A pattern for reducing ambiguity

Here’s the pattern:

  1. Identify the owner
  2. Have the owner describe the problem and solution in a doc
  3. Invite stakeholders to comment on the doc
  4. If discussions on the doc linger, schedule a meeting to finalize
  5. Document conclusions in the doc, to facilitate communication and closure, and for future reference

This may seem obvious, but I often forget it, especially in cases where a task starts small and grows in complexity. A problem may seem too small to formally “own”. A solution may seem too trivial to document. Stakeholders may attend a meeting without context. A meeting may conclude with stakeholders feeling like they’ve expressed themselves, but there’s no actionable plan to resolve the problem.

Identifying one person from a group of stakeholders to own the project and be responsible for leading work to completion reduces organizational ambiguity.

Documenting the problem and proposed solution in writing reduces ambiguity by capturing ideas from a variety of mediums in a single, relatively objective place that stakeholders can comment on.

Documentation alone may achieve closure, but it may also spawn extensive commentary. Meetings are relatively expensive, but scheduling a meeting to drive closure reduces ambiguity by distilling commentary on the document into conclusions.

Documenting conclusions reduces ambiguity by rendering them in an objective form all stakeholders can agree on.

A few symptoms that indicate when this pattern might be useful:

  1. Endless back-and-forth in chat, bug comments, etc, which can give the impression of progress, but never resolve the issue
  2. Multiple and/or cross-functional stakeholders, which can obscure priorities
  3. Multiple people opining on a solution and/or answering questions, which can obscure ownership
  4. A problem that drags on, which can indicate it’s important, but inappropriately owned

This ties into larger discussions around project planning (e.g., managing planned vs unplanned work), and meeting efficiency (e.g., inviting stakeholders, assigning pre-work and clarifying outcomes), but the point here is just to succinctly identify an organizational pattern and when it can be helpful.

Batch to SSTable

A pattern I’ve seen a couple times for immutable data:

  1. Generate the data using a batch process
  2. Store the data in an an indexed structure (like SSTable)
  3. Expose the structure through an API

The result is a key-value store with extremely high read performance.

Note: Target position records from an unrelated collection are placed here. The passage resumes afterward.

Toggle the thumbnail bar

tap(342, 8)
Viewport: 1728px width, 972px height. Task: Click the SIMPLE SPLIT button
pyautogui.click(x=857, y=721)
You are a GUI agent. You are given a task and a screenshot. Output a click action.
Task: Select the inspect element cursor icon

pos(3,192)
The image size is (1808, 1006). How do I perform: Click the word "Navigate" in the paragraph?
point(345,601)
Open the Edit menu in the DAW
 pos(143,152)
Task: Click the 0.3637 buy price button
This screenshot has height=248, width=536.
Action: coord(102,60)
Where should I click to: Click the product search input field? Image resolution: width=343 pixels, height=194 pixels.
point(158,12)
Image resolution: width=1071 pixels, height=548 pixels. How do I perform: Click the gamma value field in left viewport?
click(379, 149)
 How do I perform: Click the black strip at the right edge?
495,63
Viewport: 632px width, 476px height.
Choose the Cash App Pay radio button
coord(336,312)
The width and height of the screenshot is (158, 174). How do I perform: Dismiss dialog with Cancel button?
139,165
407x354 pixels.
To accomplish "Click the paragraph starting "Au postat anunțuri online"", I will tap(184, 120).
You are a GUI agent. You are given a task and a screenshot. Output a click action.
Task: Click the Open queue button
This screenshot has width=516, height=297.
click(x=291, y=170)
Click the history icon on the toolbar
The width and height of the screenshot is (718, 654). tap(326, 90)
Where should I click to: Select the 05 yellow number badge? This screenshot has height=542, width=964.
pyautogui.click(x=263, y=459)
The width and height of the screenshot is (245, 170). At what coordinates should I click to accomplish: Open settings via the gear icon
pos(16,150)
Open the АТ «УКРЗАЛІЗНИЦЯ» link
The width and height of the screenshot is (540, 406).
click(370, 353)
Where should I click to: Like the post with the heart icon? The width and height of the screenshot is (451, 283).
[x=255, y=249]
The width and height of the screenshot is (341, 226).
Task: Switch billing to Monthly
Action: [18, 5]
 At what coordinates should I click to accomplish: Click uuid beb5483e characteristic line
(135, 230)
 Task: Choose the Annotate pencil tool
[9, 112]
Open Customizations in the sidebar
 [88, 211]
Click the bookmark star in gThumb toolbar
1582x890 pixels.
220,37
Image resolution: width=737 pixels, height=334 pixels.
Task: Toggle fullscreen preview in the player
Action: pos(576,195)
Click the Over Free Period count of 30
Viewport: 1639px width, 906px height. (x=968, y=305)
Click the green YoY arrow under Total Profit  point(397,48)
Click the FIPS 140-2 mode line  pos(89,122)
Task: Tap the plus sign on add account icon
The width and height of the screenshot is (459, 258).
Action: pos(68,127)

The first time I heard about this was Twitter’s Manhattan database. Recently, I saw the pattern again at a different company. Ilya Grigorik wrote about it several years ago in the context of log-structured data, BigTable and LevelDB.

My takeaway is: this pattern is worth considering if:

  • my current store is having issues (no need to fix what’s not broken)
  • I have heavy read traffic
  • I can tolerate latency on updates

The context of log-structured makes me think that might open a door to write access too. Twitter’s post mentions a “heavy read, light write” use-case, although it also describes use of a B-tree structure rather then a simple sorted file for that case. Grigorik’s post mentions BigTable uses a “memtable” to facilitate writes.

Note Web’s IndexedDB has a similar access pattern to SSTable. If I think about remote updates as an infrequent write, then the pattern described here might be a common use-case for Web, which might bring this around full circle: Google crawls the Web in a batch process and updates an index which is read-heavy.

Easy & advanced

An API design pattern I’ve found helpful is to think about usage in two modes: easy and advanced.

This is especially helpful in debates. We may be able to accommodate a valid, but advanced, feature without cluttering the API, by housing it in an advanced subset of the API and docs.

I recently heard another phrasing of the same idea from David Poll: “Common case easy. Uncommon case possible.”

A nice data mart 🏪

The data mart is a subset of the data warehouse and is usually oriented to a specific business line or team

https://en.m.wikipedia.org/wiki/Data_mart

I don’t have a lot of experience with data marts, but I recently met one that seems nice and simple.

The store benefits from a few other abstractions:

  1. a service that just ingests and persists client events
  2. a query abstraction, like Hive
  3. trustworthy authentication and list membership infra

Given these, the store in question simplifies the process of utilizing data by abstracting a few common requirements:

  1. a simple config DSL specifies which query to run, the frequency to run it, the output table, deletion conditions, etc. Specifying config via files enables use of common source control tools.
  2. three predefined processing stages (raw-to-normalized, normalized-to-problem-specific, problem-specific-to-view-specific). New event sources, aggregations and views can be independently defined by adding new config files.
  3. common styling and libraries for data visualization
  4. access is generalized to a few tiers of increasing restriction, eg team, division, company. The lowest level might be freely granted to teams for their own business intelligence, and the highest level restricted to executives for making revenue-specific decisions.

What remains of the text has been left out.